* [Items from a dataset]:
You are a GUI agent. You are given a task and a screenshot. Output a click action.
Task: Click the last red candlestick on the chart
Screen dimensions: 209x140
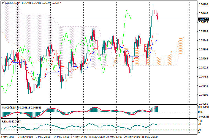158,17
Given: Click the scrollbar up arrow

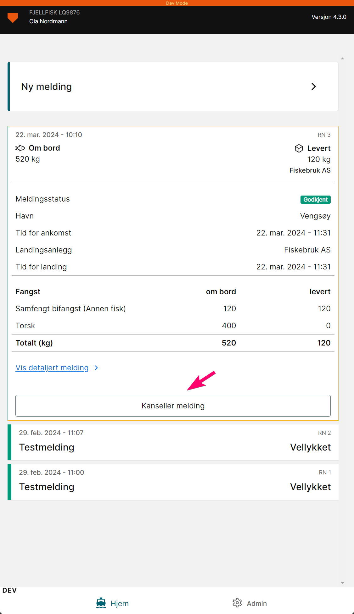Looking at the screenshot, I should (342, 58).
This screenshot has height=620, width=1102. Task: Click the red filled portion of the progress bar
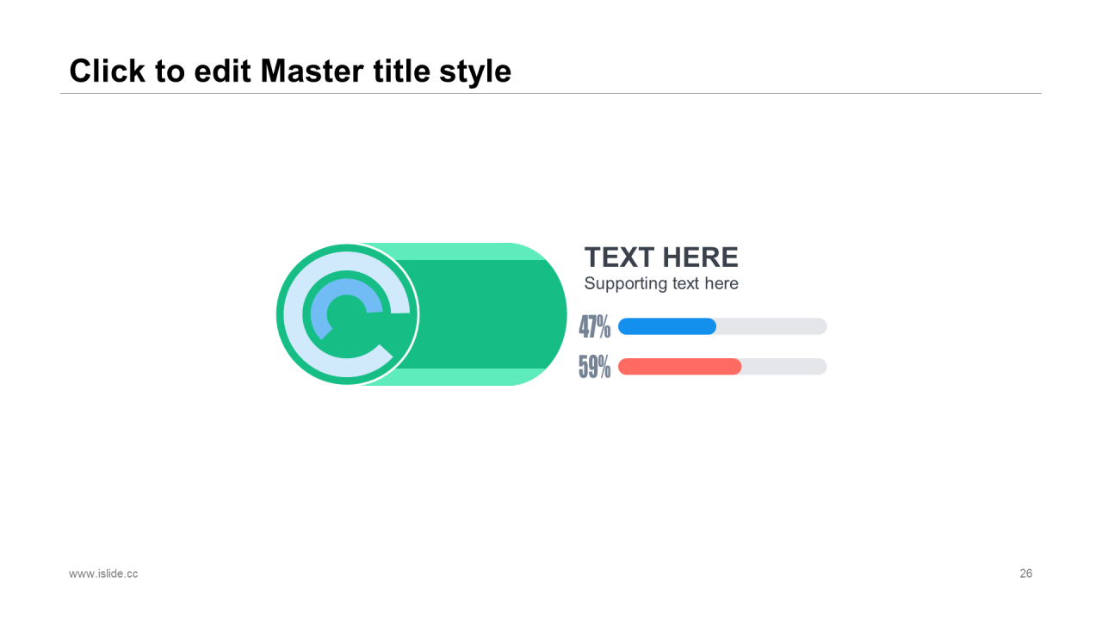[x=680, y=367]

* [TASK]:
The preceding entries should be duplicated word for word; no picture belongs in the copy.

* [ANSWER TO THIS PROBLEM]:
You are a GUI agent. You are given a task and a screenshot. Output a click action.
Task: Click the last red candlestick on the chart
Screen dimensions: 209x140
158,17
Given: Click the scrollbar up arrow

Looking at the screenshot, I should (342, 58).
This screenshot has height=620, width=1102. Task: Click the red filled portion of the progress bar
[x=680, y=367]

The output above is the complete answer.